- Opening Delimiter -

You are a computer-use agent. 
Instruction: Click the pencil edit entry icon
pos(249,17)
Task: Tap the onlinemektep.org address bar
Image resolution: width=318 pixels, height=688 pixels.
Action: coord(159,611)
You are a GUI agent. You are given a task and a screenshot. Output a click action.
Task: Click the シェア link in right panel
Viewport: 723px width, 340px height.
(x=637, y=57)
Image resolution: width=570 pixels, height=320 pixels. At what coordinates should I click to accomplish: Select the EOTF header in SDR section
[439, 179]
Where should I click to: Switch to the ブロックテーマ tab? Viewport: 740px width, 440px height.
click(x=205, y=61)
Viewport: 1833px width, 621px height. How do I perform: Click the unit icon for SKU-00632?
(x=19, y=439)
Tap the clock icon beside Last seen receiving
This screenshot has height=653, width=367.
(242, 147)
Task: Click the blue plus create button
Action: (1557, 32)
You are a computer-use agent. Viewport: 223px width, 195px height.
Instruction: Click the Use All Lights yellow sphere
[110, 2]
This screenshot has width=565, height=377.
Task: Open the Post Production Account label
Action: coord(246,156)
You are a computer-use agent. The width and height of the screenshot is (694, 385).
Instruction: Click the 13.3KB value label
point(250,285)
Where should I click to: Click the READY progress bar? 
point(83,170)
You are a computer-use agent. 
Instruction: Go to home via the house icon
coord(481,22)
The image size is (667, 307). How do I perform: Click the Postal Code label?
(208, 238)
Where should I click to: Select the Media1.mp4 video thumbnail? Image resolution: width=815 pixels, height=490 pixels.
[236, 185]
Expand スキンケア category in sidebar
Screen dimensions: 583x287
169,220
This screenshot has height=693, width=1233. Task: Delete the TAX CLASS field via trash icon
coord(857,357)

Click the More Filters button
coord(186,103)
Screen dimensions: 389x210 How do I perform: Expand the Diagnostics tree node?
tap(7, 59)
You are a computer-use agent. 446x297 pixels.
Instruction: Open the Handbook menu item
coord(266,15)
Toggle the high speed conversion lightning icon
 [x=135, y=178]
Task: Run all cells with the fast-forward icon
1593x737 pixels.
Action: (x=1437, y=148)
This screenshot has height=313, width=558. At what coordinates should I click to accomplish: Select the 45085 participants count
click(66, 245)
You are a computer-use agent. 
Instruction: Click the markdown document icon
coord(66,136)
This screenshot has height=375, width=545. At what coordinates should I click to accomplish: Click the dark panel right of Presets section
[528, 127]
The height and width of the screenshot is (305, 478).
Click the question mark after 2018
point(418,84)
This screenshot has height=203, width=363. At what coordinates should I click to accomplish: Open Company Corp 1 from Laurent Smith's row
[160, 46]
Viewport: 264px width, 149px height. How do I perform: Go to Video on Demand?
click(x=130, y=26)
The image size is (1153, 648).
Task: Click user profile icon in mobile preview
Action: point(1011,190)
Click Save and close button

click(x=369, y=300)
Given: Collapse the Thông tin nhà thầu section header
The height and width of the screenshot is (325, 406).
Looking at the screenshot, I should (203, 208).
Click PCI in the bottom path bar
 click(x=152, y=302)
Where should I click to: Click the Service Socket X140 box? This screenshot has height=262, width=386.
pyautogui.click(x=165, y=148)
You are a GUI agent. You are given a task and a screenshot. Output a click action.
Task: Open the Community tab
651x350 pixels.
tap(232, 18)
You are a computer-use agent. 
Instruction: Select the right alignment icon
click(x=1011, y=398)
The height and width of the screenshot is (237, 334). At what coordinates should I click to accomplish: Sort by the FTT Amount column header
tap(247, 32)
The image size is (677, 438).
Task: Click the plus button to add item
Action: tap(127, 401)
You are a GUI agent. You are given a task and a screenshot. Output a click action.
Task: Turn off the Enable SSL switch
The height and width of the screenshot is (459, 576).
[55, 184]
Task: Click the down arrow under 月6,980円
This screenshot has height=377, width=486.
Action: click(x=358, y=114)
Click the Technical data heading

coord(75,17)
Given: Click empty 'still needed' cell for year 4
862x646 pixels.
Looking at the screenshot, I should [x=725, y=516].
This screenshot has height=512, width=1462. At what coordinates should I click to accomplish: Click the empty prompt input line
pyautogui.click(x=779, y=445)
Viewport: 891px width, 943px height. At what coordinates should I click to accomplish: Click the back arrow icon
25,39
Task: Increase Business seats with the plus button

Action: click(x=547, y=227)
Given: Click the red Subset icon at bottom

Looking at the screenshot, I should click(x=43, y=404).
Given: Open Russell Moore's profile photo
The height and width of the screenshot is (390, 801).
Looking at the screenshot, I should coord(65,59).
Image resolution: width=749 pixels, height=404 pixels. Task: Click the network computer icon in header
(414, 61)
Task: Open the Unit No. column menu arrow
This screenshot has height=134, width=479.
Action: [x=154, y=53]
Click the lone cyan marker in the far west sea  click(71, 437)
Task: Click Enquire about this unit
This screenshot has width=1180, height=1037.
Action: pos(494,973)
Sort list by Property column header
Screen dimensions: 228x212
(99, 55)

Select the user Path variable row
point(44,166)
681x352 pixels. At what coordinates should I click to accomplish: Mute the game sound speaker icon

- Closing Delimiter -

*Description of the task:*
All entries are to be returned word for word.

*Exercise output:*
You are a computer-use agent. 
Instruction: Click the pencil edit entry icon
pos(249,17)
Task: Tap the onlinemektep.org address bar
Image resolution: width=318 pixels, height=688 pixels.
Action: coord(159,611)
You are a GUI agent. You are given a task and a screenshot. Output a click action.
Task: Click the シェア link in right panel
Viewport: 723px width, 340px height.
(x=637, y=57)
Image resolution: width=570 pixels, height=320 pixels. At what coordinates should I click to accomplish: Select the EOTF header in SDR section
[439, 179]
Where should I click to: Switch to the ブロックテーマ tab? Viewport: 740px width, 440px height.
click(x=205, y=61)
Viewport: 1833px width, 621px height. How do I perform: Click the unit icon for SKU-00632?
(x=19, y=439)
Tap the clock icon beside Last seen receiving
This screenshot has height=653, width=367.
(242, 147)
Task: Click the blue plus create button
Action: (1557, 32)
You are a computer-use agent. Viewport: 223px width, 195px height.
Instruction: Click the Use All Lights yellow sphere
[110, 2]
This screenshot has width=565, height=377.
Task: Open the Post Production Account label
Action: coord(246,156)
You are a computer-use agent. The width and height of the screenshot is (694, 385).
Instruction: Click the 13.3KB value label
point(250,285)
Where should I click to: Click the READY progress bar? 
point(83,170)
You are a computer-use agent. 
Instruction: Go to home via the house icon
coord(481,22)
The image size is (667, 307). How do I perform: Click the Postal Code label?
(208, 238)
Where should I click to: Select the Media1.mp4 video thumbnail? Image resolution: width=815 pixels, height=490 pixels.
[236, 185]
Expand スキンケア category in sidebar
Screen dimensions: 583x287
169,220
This screenshot has height=693, width=1233. Task: Delete the TAX CLASS field via trash icon
coord(857,357)

Click the More Filters button
coord(186,103)
Screen dimensions: 389x210 How do I perform: Expand the Diagnostics tree node?
tap(7, 59)
You are a computer-use agent. 446x297 pixels.
Instruction: Open the Handbook menu item
coord(266,15)
Toggle the high speed conversion lightning icon
 [x=135, y=178]
Task: Run all cells with the fast-forward icon
1593x737 pixels.
Action: (x=1437, y=148)
This screenshot has height=313, width=558. At what coordinates should I click to accomplish: Select the 45085 participants count
click(66, 245)
You are a computer-use agent. 
Instruction: Click the markdown document icon
coord(66,136)
This screenshot has height=375, width=545. At what coordinates should I click to accomplish: Click the dark panel right of Presets section
[528, 127]
The height and width of the screenshot is (305, 478).
Click the question mark after 2018
point(418,84)
This screenshot has height=203, width=363. At what coordinates should I click to accomplish: Open Company Corp 1 from Laurent Smith's row
[160, 46]
Viewport: 264px width, 149px height. How do I perform: Go to Video on Demand?
click(x=130, y=26)
The image size is (1153, 648).
Task: Click user profile icon in mobile preview
Action: point(1011,190)
Click Save and close button

click(x=369, y=300)
Given: Collapse the Thông tin nhà thầu section header
The height and width of the screenshot is (325, 406).
Looking at the screenshot, I should (203, 208).
Click PCI in the bottom path bar
 click(x=152, y=302)
Where should I click to: Click the Service Socket X140 box? This screenshot has height=262, width=386.
pyautogui.click(x=165, y=148)
You are a GUI agent. You are given a task and a screenshot. Output a click action.
Task: Open the Community tab
651x350 pixels.
tap(232, 18)
You are a computer-use agent. 
Instruction: Select the right alignment icon
click(x=1011, y=398)
The height and width of the screenshot is (237, 334). At what coordinates should I click to accomplish: Sort by the FTT Amount column header
tap(247, 32)
The image size is (677, 438).
Task: Click the plus button to add item
Action: tap(127, 401)
You are a GUI agent. You are given a task and a screenshot. Output a click action.
Task: Turn off the Enable SSL switch
The height and width of the screenshot is (459, 576).
[55, 184]
Task: Click the down arrow under 月6,980円
This screenshot has height=377, width=486.
Action: click(x=358, y=114)
Click the Technical data heading

coord(75,17)
Given: Click empty 'still needed' cell for year 4
862x646 pixels.
Looking at the screenshot, I should [x=725, y=516].
This screenshot has height=512, width=1462. At what coordinates should I click to accomplish: Click the empty prompt input line
pyautogui.click(x=779, y=445)
Viewport: 891px width, 943px height. At what coordinates should I click to accomplish: Click the back arrow icon
25,39
Task: Increase Business seats with the plus button

Action: click(x=547, y=227)
Given: Click the red Subset icon at bottom

Looking at the screenshot, I should click(x=43, y=404).
Given: Open Russell Moore's profile photo
The height and width of the screenshot is (390, 801).
Looking at the screenshot, I should coord(65,59).
Image resolution: width=749 pixels, height=404 pixels. Task: Click the network computer icon in header
(414, 61)
Task: Open the Unit No. column menu arrow
This screenshot has height=134, width=479.
Action: [x=154, y=53]
Click the lone cyan marker in the far west sea  click(71, 437)
Task: Click Enquire about this unit
This screenshot has width=1180, height=1037.
Action: pos(494,973)
Sort list by Property column header
Screen dimensions: 228x212
(99, 55)

Select the user Path variable row
point(44,166)
681x352 pixels. At what coordinates should I click to accomplish: Mute the game sound speaker icon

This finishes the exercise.